Data excerpts
++++++++++++++++++++

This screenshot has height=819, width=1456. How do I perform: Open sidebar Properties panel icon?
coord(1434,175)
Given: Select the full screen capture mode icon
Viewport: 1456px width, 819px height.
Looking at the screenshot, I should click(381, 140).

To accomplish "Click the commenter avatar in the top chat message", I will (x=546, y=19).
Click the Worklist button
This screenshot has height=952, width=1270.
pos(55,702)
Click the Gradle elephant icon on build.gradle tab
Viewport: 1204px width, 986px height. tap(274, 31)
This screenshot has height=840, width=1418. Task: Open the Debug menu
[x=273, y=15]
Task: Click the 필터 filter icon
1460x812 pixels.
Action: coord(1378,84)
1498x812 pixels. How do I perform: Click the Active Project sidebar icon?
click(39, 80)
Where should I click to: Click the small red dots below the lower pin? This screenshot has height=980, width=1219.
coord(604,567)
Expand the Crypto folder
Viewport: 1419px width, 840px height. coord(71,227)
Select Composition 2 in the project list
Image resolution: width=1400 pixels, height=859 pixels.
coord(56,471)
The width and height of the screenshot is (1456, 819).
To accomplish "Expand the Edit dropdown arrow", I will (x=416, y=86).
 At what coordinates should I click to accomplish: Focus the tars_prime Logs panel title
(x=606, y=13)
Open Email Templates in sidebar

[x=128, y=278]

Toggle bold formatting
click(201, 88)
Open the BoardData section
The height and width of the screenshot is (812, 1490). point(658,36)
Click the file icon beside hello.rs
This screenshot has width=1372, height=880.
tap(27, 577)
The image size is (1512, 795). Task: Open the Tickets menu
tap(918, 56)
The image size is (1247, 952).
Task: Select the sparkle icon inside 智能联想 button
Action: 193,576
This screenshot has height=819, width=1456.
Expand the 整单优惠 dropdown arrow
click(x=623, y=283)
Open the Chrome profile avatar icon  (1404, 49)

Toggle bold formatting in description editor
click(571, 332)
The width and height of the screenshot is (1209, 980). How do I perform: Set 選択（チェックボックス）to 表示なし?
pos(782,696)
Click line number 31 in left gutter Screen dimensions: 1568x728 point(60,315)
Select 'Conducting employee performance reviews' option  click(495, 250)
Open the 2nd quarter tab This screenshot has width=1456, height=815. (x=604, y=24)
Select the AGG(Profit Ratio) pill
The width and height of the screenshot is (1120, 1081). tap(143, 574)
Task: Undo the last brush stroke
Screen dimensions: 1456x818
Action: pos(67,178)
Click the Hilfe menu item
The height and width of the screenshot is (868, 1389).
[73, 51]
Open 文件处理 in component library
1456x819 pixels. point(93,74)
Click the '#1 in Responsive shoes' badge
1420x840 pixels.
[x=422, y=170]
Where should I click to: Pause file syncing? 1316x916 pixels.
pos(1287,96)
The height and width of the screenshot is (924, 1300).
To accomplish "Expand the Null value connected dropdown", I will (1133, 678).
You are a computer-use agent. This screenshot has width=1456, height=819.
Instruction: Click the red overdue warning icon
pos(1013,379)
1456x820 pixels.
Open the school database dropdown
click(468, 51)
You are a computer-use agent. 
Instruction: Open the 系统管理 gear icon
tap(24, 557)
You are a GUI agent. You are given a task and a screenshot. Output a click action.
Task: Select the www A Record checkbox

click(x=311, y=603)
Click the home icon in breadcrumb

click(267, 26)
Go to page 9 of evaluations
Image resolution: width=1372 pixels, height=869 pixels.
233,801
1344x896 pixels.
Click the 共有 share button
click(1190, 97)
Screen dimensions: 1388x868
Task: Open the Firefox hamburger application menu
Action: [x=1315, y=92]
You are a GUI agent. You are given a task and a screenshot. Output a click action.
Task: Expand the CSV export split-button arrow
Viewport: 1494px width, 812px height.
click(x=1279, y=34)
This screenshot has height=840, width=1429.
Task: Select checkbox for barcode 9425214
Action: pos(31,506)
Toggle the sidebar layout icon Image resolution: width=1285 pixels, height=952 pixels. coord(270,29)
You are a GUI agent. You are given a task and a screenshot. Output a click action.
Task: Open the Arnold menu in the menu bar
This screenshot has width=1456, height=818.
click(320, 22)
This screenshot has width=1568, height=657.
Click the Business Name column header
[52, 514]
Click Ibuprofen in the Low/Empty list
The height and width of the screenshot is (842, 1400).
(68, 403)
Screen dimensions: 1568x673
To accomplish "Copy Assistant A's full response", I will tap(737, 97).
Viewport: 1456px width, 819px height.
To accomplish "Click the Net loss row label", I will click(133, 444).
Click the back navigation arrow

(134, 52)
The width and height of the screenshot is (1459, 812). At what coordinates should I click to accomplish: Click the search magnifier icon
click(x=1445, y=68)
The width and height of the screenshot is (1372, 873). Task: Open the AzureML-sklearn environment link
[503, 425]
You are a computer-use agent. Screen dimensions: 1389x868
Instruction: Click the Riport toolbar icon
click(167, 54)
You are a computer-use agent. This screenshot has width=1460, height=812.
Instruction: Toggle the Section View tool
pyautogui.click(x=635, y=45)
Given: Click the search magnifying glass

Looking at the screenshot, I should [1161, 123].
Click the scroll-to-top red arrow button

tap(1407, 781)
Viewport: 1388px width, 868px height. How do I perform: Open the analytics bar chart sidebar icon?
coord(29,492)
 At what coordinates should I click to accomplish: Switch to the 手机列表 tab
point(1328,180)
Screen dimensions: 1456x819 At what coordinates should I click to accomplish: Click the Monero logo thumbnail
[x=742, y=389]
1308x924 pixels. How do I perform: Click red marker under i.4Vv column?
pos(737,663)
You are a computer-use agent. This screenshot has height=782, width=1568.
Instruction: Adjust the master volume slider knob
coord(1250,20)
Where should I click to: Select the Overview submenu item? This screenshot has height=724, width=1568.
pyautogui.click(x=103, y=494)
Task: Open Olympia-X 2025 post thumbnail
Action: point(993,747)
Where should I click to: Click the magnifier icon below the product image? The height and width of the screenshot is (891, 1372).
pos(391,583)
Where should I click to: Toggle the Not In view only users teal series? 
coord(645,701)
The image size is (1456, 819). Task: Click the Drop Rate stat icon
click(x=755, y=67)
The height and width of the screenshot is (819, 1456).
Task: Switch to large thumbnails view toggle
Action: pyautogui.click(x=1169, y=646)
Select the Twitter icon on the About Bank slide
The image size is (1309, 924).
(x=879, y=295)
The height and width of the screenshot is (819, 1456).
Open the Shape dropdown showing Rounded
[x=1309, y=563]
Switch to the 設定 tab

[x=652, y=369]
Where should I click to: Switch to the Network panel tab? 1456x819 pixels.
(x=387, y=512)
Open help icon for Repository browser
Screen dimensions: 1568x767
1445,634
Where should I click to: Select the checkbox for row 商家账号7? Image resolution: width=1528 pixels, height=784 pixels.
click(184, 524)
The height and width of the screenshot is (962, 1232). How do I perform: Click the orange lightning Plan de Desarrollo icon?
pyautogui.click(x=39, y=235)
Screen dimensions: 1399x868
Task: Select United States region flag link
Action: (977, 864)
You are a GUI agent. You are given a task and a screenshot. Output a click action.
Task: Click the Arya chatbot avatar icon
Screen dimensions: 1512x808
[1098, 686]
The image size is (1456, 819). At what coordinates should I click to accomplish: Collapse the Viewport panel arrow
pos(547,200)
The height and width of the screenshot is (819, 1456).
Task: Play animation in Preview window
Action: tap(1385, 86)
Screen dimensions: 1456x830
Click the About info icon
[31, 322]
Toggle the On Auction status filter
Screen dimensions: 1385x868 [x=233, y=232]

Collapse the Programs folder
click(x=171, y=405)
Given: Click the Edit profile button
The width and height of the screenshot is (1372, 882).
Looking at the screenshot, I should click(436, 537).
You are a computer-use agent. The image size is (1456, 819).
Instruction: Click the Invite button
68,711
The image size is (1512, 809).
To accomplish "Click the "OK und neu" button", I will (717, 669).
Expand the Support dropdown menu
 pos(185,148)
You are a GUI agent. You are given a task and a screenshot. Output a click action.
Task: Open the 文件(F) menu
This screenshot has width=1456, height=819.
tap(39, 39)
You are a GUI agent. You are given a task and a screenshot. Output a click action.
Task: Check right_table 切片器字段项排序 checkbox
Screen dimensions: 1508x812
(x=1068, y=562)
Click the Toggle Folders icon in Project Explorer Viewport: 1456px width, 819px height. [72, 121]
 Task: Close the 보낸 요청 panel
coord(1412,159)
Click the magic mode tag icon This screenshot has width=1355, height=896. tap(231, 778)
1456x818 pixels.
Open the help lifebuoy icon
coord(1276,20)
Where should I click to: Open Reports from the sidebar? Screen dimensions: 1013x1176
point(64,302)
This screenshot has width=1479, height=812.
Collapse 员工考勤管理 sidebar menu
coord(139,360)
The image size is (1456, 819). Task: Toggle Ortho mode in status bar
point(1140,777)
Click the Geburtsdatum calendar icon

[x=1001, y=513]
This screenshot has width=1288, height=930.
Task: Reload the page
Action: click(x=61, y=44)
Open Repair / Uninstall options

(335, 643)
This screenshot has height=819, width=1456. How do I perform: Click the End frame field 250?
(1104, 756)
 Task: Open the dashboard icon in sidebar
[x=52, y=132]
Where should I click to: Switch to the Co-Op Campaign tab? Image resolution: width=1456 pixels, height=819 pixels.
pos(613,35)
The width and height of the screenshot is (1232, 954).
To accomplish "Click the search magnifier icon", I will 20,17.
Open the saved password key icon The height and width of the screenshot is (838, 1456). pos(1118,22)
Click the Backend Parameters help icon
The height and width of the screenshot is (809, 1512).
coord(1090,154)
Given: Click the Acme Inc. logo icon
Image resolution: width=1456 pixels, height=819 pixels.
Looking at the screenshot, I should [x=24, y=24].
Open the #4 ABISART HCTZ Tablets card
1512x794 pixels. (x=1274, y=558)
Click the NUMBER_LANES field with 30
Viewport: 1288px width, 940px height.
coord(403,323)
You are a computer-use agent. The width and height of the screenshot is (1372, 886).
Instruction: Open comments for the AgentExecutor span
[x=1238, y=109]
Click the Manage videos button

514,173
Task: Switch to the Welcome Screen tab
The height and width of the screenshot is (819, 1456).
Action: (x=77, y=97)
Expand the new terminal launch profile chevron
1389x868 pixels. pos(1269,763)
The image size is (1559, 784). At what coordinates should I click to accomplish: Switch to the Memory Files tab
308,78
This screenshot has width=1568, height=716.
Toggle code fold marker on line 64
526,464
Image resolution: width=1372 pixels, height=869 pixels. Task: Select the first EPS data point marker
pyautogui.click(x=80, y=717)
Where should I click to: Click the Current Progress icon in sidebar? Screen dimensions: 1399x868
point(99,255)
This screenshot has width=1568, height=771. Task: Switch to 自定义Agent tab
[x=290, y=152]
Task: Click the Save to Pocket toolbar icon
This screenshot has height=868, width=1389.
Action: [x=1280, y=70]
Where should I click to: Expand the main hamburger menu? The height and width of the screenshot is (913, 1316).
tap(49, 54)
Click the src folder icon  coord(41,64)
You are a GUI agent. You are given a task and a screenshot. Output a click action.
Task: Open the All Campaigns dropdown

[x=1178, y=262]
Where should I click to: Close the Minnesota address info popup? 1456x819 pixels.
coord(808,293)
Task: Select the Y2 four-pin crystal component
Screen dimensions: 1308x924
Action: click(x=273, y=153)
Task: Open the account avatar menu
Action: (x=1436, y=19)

++++++++++++++++++++

Set down, exactly as written, each line of the data from its opening line through the one containing "Select 'Conducting employee". Output nothing more.

:: EXERCISE RESPONSE ::
This screenshot has height=819, width=1456. How do I perform: Open sidebar Properties panel icon?
coord(1434,175)
Given: Select the full screen capture mode icon
Viewport: 1456px width, 819px height.
Looking at the screenshot, I should click(381, 140).

To accomplish "Click the commenter avatar in the top chat message", I will (x=546, y=19).
Click the Worklist button
This screenshot has height=952, width=1270.
pos(55,702)
Click the Gradle elephant icon on build.gradle tab
Viewport: 1204px width, 986px height. tap(274, 31)
This screenshot has height=840, width=1418. Task: Open the Debug menu
[x=273, y=15]
Task: Click the 필터 filter icon
1460x812 pixels.
Action: coord(1378,84)
1498x812 pixels. How do I perform: Click the Active Project sidebar icon?
click(39, 80)
Where should I click to: Click the small red dots below the lower pin? This screenshot has height=980, width=1219.
coord(604,567)
Expand the Crypto folder
Viewport: 1419px width, 840px height. coord(71,227)
Select Composition 2 in the project list
Image resolution: width=1400 pixels, height=859 pixels.
coord(56,471)
The width and height of the screenshot is (1456, 819).
To accomplish "Expand the Edit dropdown arrow", I will (x=416, y=86).
 At what coordinates should I click to accomplish: Focus the tars_prime Logs panel title
(x=606, y=13)
Open Email Templates in sidebar

[x=128, y=278]

Toggle bold formatting
click(201, 88)
Open the BoardData section
The height and width of the screenshot is (812, 1490). point(658,36)
Click the file icon beside hello.rs
This screenshot has width=1372, height=880.
tap(27, 577)
The image size is (1512, 795). Task: Open the Tickets menu
tap(918, 56)
The image size is (1247, 952).
Task: Select the sparkle icon inside 智能联想 button
Action: 193,576
This screenshot has height=819, width=1456.
Expand the 整单优惠 dropdown arrow
click(x=623, y=283)
Open the Chrome profile avatar icon  (1404, 49)

Toggle bold formatting in description editor
click(571, 332)
The width and height of the screenshot is (1209, 980). How do I perform: Set 選択（チェックボックス）to 表示なし?
pos(782,696)
Click line number 31 in left gutter Screen dimensions: 1568x728 point(60,315)
Select 'Conducting employee performance reviews' option  click(495, 250)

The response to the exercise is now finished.